* Given problem *
Repeat the material below word for word. Begin at its first line and stop after the line that contains "I will coord(81,21).".

[Data on finding visible targets]
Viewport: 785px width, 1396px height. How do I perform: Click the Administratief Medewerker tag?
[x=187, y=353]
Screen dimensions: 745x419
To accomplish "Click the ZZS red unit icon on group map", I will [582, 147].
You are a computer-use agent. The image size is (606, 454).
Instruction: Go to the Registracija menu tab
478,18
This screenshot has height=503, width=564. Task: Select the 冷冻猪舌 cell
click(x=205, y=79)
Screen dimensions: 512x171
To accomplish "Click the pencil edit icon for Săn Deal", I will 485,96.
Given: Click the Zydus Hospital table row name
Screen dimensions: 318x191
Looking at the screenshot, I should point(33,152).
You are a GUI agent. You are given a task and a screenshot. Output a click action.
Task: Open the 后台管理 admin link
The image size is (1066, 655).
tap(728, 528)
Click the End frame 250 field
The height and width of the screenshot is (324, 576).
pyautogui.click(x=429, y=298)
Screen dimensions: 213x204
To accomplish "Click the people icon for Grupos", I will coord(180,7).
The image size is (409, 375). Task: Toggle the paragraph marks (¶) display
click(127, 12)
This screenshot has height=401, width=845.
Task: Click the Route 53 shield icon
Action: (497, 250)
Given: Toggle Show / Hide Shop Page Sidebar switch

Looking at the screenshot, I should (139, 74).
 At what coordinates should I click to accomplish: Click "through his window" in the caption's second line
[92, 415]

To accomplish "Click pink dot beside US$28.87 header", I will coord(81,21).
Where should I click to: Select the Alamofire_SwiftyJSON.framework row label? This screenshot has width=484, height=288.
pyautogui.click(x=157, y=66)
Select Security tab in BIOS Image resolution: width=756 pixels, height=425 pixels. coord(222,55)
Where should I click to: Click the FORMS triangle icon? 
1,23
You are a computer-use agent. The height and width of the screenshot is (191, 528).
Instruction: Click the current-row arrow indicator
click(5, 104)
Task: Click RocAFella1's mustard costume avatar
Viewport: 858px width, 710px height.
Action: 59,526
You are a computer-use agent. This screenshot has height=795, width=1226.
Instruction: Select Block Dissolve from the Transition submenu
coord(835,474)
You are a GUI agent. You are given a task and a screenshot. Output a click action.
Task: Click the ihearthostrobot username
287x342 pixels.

* Answer in full *
Viewport: 785px width, 1396px height. How do I perform: Click the Administratief Medewerker tag?
[x=187, y=353]
Screen dimensions: 745x419
To accomplish "Click the ZZS red unit icon on group map", I will [582, 147].
You are a computer-use agent. The image size is (606, 454).
Instruction: Go to the Registracija menu tab
478,18
This screenshot has height=503, width=564. Task: Select the 冷冻猪舌 cell
click(x=205, y=79)
Screen dimensions: 512x171
To accomplish "Click the pencil edit icon for Săn Deal", I will 485,96.
Given: Click the Zydus Hospital table row name
Screen dimensions: 318x191
Looking at the screenshot, I should point(33,152).
You are a GUI agent. You are given a task and a screenshot. Output a click action.
Task: Open the 后台管理 admin link
The image size is (1066, 655).
tap(728, 528)
Click the End frame 250 field
The height and width of the screenshot is (324, 576).
pyautogui.click(x=429, y=298)
Screen dimensions: 213x204
To accomplish "Click the people icon for Grupos", I will coord(180,7).
The image size is (409, 375). Task: Toggle the paragraph marks (¶) display
click(127, 12)
This screenshot has height=401, width=845.
Task: Click the Route 53 shield icon
Action: (497, 250)
Given: Toggle Show / Hide Shop Page Sidebar switch

Looking at the screenshot, I should (139, 74).
 At what coordinates should I click to accomplish: Click "through his window" in the caption's second line
[92, 415]

To accomplish "Click pink dot beside US$28.87 header", I will coord(81,21).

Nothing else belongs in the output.